Evaluate $\int_0^1\frac {\sqrt{x}}{(x+3)\sqrt{x+3}}dx.$
I tried so many substitutions but none of them led me to the right answer:
$u=\frac 1{\sqrt{x+3}}$, $u=\frac 1{x+3}$, $u=\sqrt{x}$... I even got to something like $\int_0^1 \frac {u^2}{(u^2+3)^{\frac 32}}du$ or $\int_0^1 \frac {\sqrt{1-3u^2}}{u}du$... and I don't know how to solve these...

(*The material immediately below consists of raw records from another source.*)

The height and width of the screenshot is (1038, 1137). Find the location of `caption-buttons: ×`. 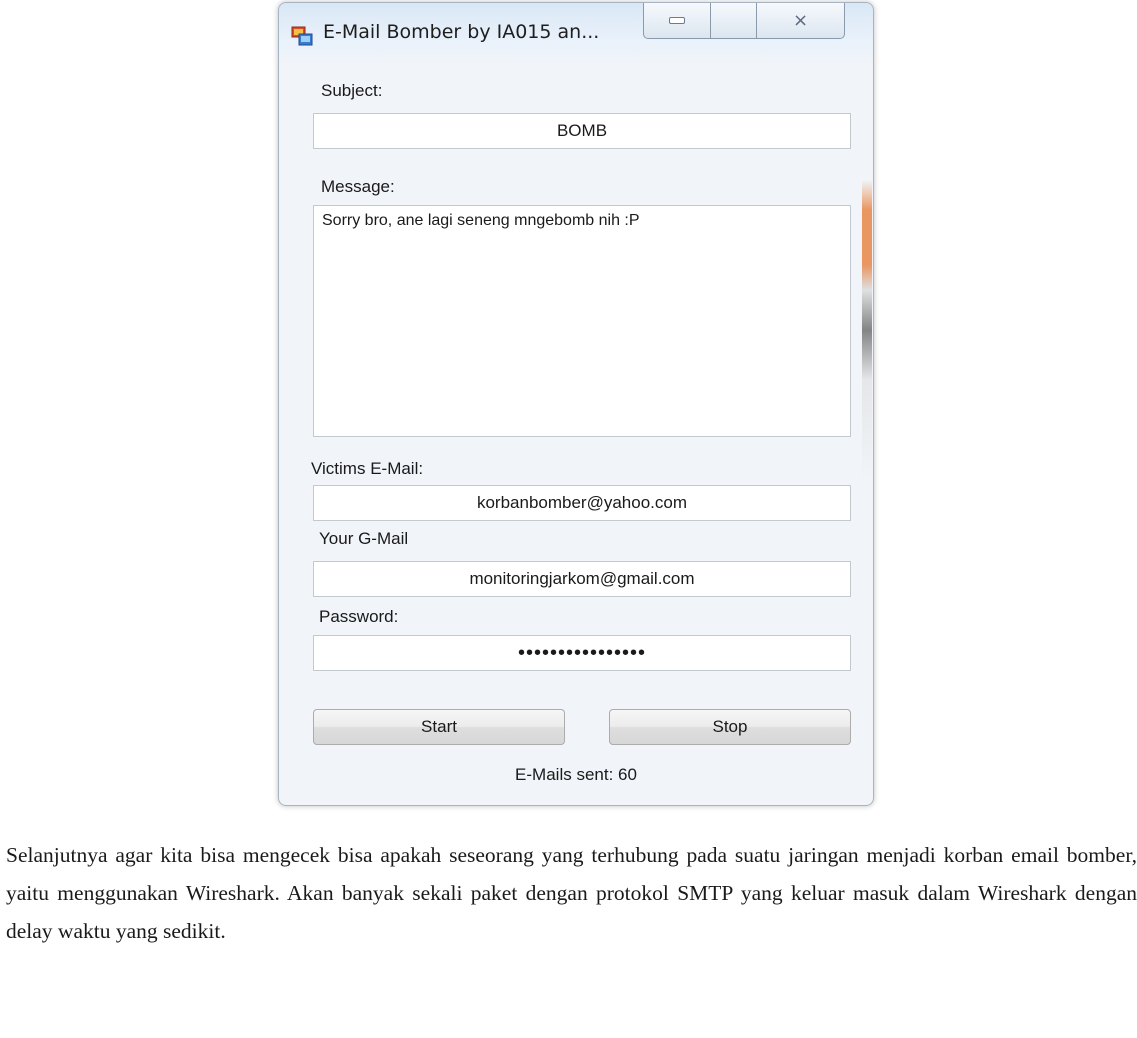

caption-buttons: × is located at coordinates (744, 21).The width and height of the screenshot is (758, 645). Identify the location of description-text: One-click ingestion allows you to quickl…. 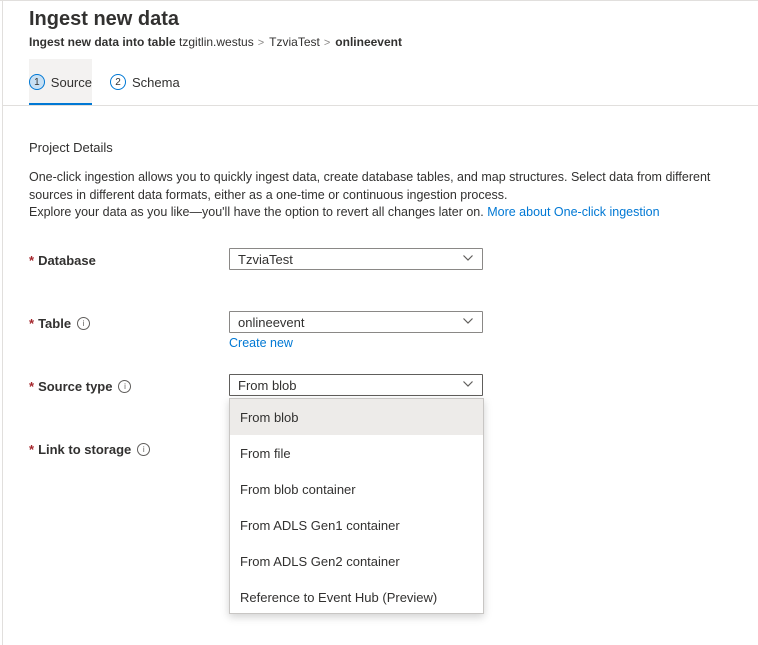
(370, 186).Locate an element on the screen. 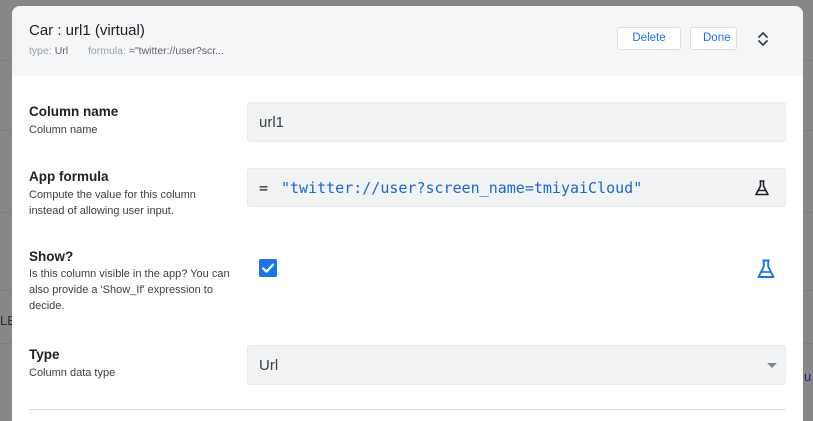 This screenshot has height=421, width=813. show-label: Show? is located at coordinates (52, 256). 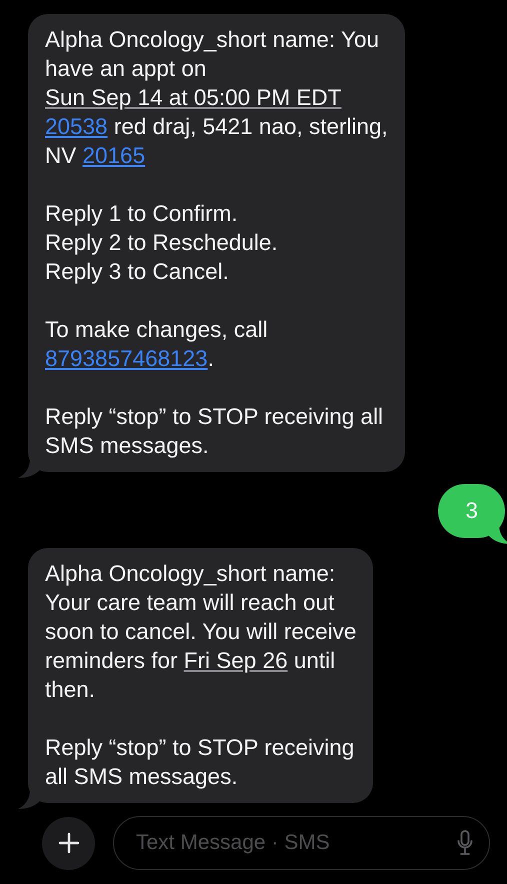 I want to click on message-text: Alpha Oncology_short name: You have an appt on Sun Sep 14 at 05:00 PM EDT 20538 red draj, 5421 nao, sterling, NV 20165, so click(x=216, y=98).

If you change $u=\sqrt{x} \Rightarrow u^2=x \Rightarrow 2udu=dx$, then: $$\int_0^1\frac {\sqrt{x}}{(x+3)\sqrt{x+3}}dx=\int_0^1\frac {2u^2}{(u^2+3)^{3/2}}du=\int_0^1\frac {2u^2+6-6}{(u^2+3)^{3/2}}du=\\ 2\int_0^1\frac {1}{(u^2+3)^{1/2}}du-6\int_0^1\frac {1}{(u^2+3)^{3/2}}du.$$ Both integrals you can evaluate by $u=\sqrt{3}\tan t$. See this and this.
Hint:
Integrate by parts
$$\int\sqrt x\dfrac1{(x+3)^{3/2}}dx$$
$$=\sqrt x\int\dfrac1{(x+3)^{3/2}}dx-\int\left(\dfrac{d(\sqrt x)}{dx}\int\dfrac1{(x+3)^{3/2}}dx\right)dx=?$$
Now for $\displaystyle\int\dfrac{dx}{\sqrt{x(x+3)}}$
$x(x+3)=\dfrac{(2x+3)^2-3^2}4$
set $2x+3=3\sec y$
Let $x=3\tan^2\theta$, so that $x+3=3\sec^2\theta$ and $dx=6\tan\theta\sec^2\theta\,d\theta$ with $x=0\implies\theta=0$ and $x=1\implies\tan\theta=1/\sqrt3\implies\theta=\pi/6$, and thus
$$\int_0^1{\sqrt x\over(x+3)\sqrt{x+3}}dx=\int_0^{\pi/6}{\sqrt3\tan\theta\over3\sqrt3\sec^3\theta}6\tan\theta\sec^2\theta\,d\theta=2\int_0^{\pi/6}{\tan^2\theta\over\sec\theta}d\theta\\ =2\int_0^{\pi/6}(\sec\theta-\cos\theta)d\theta\\ =2\left(\ln|\sec\theta+\tan\theta|-\sin\theta \right)\Big|_0^{\pi/6}\\ =2(\ln|\sec(\pi/6)+\tan(\pi/6)|-\sin(\pi/6))\\ =2\left(\ln\left({2\over\sqrt3}+{1\over\sqrt3} \right)-{1\over2} \right)\\ =\ln3-1\approx0.0986$$
They key idea here was to get rid of all the square roots, changing things into a purely rational trig integral. We were lucky in that the limits of integration changed nicely; if they hadn't, the answer would have been a bit messy.